## Exercise goal
Can you reproduce every one of the entries below word for word, with nothing changed?

## Extracted information
■ ■ ■ ■ ■ ■ ■

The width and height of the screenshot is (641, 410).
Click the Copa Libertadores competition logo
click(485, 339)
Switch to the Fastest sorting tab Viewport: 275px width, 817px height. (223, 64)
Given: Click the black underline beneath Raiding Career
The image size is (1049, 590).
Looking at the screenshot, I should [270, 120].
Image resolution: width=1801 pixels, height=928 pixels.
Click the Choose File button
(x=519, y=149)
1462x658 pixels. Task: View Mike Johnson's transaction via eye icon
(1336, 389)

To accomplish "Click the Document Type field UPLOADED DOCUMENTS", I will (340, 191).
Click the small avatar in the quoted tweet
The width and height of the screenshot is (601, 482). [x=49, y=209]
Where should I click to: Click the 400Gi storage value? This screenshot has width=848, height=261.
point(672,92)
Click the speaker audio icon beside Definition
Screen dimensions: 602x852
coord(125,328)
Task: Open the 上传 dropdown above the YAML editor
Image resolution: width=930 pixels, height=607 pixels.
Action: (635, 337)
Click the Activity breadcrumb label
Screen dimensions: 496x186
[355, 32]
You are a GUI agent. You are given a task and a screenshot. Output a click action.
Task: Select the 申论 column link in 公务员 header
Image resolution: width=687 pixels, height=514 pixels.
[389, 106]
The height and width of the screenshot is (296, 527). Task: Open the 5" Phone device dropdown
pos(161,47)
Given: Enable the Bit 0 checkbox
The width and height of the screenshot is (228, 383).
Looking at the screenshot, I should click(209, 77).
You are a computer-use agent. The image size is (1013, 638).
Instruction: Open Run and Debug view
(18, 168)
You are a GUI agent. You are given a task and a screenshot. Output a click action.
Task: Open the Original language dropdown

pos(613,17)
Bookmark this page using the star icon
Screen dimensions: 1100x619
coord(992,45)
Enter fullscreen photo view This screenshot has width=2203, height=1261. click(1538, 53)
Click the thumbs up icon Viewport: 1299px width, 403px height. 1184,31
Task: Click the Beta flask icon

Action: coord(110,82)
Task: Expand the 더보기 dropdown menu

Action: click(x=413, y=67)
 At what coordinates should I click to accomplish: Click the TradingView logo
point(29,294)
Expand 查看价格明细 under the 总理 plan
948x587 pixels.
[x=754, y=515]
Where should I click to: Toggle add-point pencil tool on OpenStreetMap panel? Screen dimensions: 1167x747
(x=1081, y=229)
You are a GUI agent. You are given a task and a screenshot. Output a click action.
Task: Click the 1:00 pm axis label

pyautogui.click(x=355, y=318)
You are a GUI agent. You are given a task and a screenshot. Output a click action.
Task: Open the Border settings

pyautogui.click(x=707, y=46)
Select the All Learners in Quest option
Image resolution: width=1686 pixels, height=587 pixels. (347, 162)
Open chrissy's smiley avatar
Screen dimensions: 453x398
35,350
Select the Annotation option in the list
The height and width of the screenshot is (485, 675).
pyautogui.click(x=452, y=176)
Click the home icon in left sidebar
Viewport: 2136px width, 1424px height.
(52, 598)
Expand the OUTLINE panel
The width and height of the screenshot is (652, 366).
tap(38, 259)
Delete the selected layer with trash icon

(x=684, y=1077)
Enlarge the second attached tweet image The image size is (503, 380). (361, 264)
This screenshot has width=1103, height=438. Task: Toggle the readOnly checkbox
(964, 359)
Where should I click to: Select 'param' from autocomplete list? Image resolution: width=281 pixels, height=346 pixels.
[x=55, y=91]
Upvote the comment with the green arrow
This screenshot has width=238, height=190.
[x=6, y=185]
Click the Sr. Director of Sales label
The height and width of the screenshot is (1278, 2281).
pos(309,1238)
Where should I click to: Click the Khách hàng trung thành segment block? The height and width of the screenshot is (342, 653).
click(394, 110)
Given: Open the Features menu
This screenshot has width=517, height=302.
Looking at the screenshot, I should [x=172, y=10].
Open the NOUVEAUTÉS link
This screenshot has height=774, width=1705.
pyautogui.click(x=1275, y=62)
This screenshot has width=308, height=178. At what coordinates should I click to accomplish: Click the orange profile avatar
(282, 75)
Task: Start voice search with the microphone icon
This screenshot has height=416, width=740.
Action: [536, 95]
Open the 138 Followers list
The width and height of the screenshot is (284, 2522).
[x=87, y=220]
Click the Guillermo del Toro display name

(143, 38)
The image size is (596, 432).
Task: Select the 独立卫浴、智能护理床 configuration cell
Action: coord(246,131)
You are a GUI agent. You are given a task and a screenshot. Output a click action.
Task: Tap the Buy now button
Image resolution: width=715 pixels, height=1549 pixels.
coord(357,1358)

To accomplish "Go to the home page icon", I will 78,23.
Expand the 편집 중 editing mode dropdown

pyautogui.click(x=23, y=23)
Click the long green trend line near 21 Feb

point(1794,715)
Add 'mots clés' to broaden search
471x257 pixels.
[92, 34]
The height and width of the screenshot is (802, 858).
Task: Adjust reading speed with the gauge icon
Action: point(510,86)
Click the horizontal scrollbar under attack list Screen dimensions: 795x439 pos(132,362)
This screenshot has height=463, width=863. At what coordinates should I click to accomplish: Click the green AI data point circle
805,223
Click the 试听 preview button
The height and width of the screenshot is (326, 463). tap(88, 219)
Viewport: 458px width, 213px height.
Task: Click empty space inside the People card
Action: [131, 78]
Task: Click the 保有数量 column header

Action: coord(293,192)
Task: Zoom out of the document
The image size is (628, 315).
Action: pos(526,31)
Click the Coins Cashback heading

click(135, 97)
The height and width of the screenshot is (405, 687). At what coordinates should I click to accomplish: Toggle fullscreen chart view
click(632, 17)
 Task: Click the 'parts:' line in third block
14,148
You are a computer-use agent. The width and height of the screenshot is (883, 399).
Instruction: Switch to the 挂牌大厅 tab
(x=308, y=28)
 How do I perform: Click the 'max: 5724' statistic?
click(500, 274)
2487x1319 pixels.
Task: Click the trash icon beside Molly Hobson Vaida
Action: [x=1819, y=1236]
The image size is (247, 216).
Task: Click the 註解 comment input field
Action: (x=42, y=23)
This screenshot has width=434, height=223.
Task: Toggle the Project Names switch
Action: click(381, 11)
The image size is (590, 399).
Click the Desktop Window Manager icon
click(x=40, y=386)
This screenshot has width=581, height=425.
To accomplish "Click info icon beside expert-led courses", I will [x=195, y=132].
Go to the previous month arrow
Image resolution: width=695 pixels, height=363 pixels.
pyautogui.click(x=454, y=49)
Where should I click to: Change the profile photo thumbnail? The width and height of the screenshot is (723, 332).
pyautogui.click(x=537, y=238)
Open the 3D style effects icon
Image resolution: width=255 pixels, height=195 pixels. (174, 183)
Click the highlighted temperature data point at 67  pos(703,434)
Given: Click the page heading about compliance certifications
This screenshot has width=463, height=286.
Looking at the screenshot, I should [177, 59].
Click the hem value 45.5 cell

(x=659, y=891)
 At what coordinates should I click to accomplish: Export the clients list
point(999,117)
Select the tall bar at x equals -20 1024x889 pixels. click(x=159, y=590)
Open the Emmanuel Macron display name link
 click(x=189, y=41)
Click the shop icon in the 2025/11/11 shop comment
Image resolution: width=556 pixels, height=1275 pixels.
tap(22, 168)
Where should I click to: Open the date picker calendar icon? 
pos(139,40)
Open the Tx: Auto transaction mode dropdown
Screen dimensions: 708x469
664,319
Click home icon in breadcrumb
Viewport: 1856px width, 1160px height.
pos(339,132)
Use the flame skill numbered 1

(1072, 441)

■ ■ ■ ■ ■ ■ ■

## Correct output
The width and height of the screenshot is (641, 410).
Click the Copa Libertadores competition logo
click(485, 339)
Switch to the Fastest sorting tab Viewport: 275px width, 817px height. (223, 64)
Given: Click the black underline beneath Raiding Career
The image size is (1049, 590).
Looking at the screenshot, I should [270, 120].
Image resolution: width=1801 pixels, height=928 pixels.
Click the Choose File button
(x=519, y=149)
1462x658 pixels. Task: View Mike Johnson's transaction via eye icon
(1336, 389)

To accomplish "Click the Document Type field UPLOADED DOCUMENTS", I will (340, 191).
Click the small avatar in the quoted tweet
The width and height of the screenshot is (601, 482). [x=49, y=209]
Where should I click to: Click the 400Gi storage value? This screenshot has width=848, height=261.
point(672,92)
Click the speaker audio icon beside Definition
Screen dimensions: 602x852
coord(125,328)
Task: Open the 上传 dropdown above the YAML editor
Image resolution: width=930 pixels, height=607 pixels.
Action: (635, 337)
Click the Activity breadcrumb label
Screen dimensions: 496x186
[355, 32]
You are a GUI agent. You are given a task and a screenshot. Output a click action.
Task: Select the 申论 column link in 公务员 header
Image resolution: width=687 pixels, height=514 pixels.
[389, 106]
The height and width of the screenshot is (296, 527). Task: Open the 5" Phone device dropdown
pos(161,47)
Given: Enable the Bit 0 checkbox
The width and height of the screenshot is (228, 383).
Looking at the screenshot, I should click(209, 77).
You are a computer-use agent. The image size is (1013, 638).
Instruction: Open Run and Debug view
(18, 168)
You are a GUI agent. You are given a task and a screenshot. Output a click action.
Task: Open the Original language dropdown

pos(613,17)
Bookmark this page using the star icon
Screen dimensions: 1100x619
coord(992,45)
Enter fullscreen photo view This screenshot has width=2203, height=1261. click(1538, 53)
Click the thumbs up icon Viewport: 1299px width, 403px height. 1184,31
Task: Click the Beta flask icon

Action: coord(110,82)
Task: Expand the 더보기 dropdown menu

Action: click(x=413, y=67)
 At what coordinates should I click to accomplish: Click the TradingView logo
point(29,294)
Expand 查看价格明细 under the 总理 plan
948x587 pixels.
[x=754, y=515]
Where should I click to: Toggle add-point pencil tool on OpenStreetMap panel? Screen dimensions: 1167x747
(x=1081, y=229)
You are a GUI agent. You are given a task and a screenshot. Output a click action.
Task: Click the 1:00 pm axis label

pyautogui.click(x=355, y=318)
You are a GUI agent. You are given a task and a screenshot. Output a click action.
Task: Open the Border settings

pyautogui.click(x=707, y=46)
Select the All Learners in Quest option
Image resolution: width=1686 pixels, height=587 pixels. (347, 162)
Open chrissy's smiley avatar
Screen dimensions: 453x398
35,350
Select the Annotation option in the list
The height and width of the screenshot is (485, 675).
pyautogui.click(x=452, y=176)
Click the home icon in left sidebar
Viewport: 2136px width, 1424px height.
(52, 598)
Expand the OUTLINE panel
The width and height of the screenshot is (652, 366).
tap(38, 259)
Delete the selected layer with trash icon

(x=684, y=1077)
Enlarge the second attached tweet image The image size is (503, 380). (361, 264)
This screenshot has width=1103, height=438. Task: Toggle the readOnly checkbox
(964, 359)
Where should I click to: Select 'param' from autocomplete list? Image resolution: width=281 pixels, height=346 pixels.
[x=55, y=91]
Upvote the comment with the green arrow
This screenshot has width=238, height=190.
[x=6, y=185]
Click the Sr. Director of Sales label
The height and width of the screenshot is (1278, 2281).
pos(309,1238)
Where should I click to: Click the Khách hàng trung thành segment block? The height and width of the screenshot is (342, 653).
click(394, 110)
Given: Open the Features menu
This screenshot has width=517, height=302.
Looking at the screenshot, I should [x=172, y=10].
Open the NOUVEAUTÉS link
This screenshot has height=774, width=1705.
pyautogui.click(x=1275, y=62)
This screenshot has width=308, height=178. At what coordinates should I click to accomplish: Click the orange profile avatar
(282, 75)
Task: Start voice search with the microphone icon
This screenshot has height=416, width=740.
Action: [536, 95]
Open the 138 Followers list
The width and height of the screenshot is (284, 2522).
[x=87, y=220]
Click the Guillermo del Toro display name

(143, 38)
The image size is (596, 432).
Task: Select the 独立卫浴、智能护理床 configuration cell
Action: coord(246,131)
You are a GUI agent. You are given a task and a screenshot. Output a click action.
Task: Tap the Buy now button
Image resolution: width=715 pixels, height=1549 pixels.
coord(357,1358)

To accomplish "Go to the home page icon", I will 78,23.
Expand the 편집 중 editing mode dropdown

pyautogui.click(x=23, y=23)
Click the long green trend line near 21 Feb

point(1794,715)
Add 'mots clés' to broaden search
471x257 pixels.
[92, 34]
The height and width of the screenshot is (802, 858).
Task: Adjust reading speed with the gauge icon
Action: point(510,86)
Click the horizontal scrollbar under attack list Screen dimensions: 795x439 pos(132,362)
This screenshot has height=463, width=863. At what coordinates should I click to accomplish: Click the green AI data point circle
805,223
Click the 试听 preview button
The height and width of the screenshot is (326, 463). tap(88, 219)
Viewport: 458px width, 213px height.
Task: Click empty space inside the People card
Action: [131, 78]
Task: Click the 保有数量 column header

Action: coord(293,192)
Task: Zoom out of the document
The image size is (628, 315).
Action: pos(526,31)
Click the Coins Cashback heading

click(135, 97)
The height and width of the screenshot is (405, 687). At what coordinates should I click to accomplish: Toggle fullscreen chart view
click(632, 17)
 Task: Click the 'parts:' line in third block
14,148
You are a computer-use agent. The width and height of the screenshot is (883, 399).
Instruction: Switch to the 挂牌大厅 tab
(x=308, y=28)
 How do I perform: Click the 'max: 5724' statistic?
click(500, 274)
2487x1319 pixels.
Task: Click the trash icon beside Molly Hobson Vaida
Action: [x=1819, y=1236]
The image size is (247, 216).
Task: Click the 註解 comment input field
Action: (x=42, y=23)
This screenshot has width=434, height=223.
Task: Toggle the Project Names switch
Action: click(381, 11)
The image size is (590, 399).
Click the Desktop Window Manager icon
click(x=40, y=386)
This screenshot has width=581, height=425.
To accomplish "Click info icon beside expert-led courses", I will [x=195, y=132].
Go to the previous month arrow
Image resolution: width=695 pixels, height=363 pixels.
pyautogui.click(x=454, y=49)
Where should I click to: Change the profile photo thumbnail? The width and height of the screenshot is (723, 332).
pyautogui.click(x=537, y=238)
Open the 3D style effects icon
Image resolution: width=255 pixels, height=195 pixels. (174, 183)
Click the highlighted temperature data point at 67  pos(703,434)
Given: Click the page heading about compliance certifications
This screenshot has width=463, height=286.
Looking at the screenshot, I should [177, 59].
Click the hem value 45.5 cell

(x=659, y=891)
 At what coordinates should I click to accomplish: Export the clients list
point(999,117)
Select the tall bar at x equals -20 1024x889 pixels. click(x=159, y=590)
Open the Emmanuel Macron display name link
 click(x=189, y=41)
Click the shop icon in the 2025/11/11 shop comment
Image resolution: width=556 pixels, height=1275 pixels.
tap(22, 168)
Where should I click to: Open the date picker calendar icon? 
pos(139,40)
Open the Tx: Auto transaction mode dropdown
Screen dimensions: 708x469
664,319
Click home icon in breadcrumb
Viewport: 1856px width, 1160px height.
pos(339,132)
Use the flame skill numbered 1

(1072, 441)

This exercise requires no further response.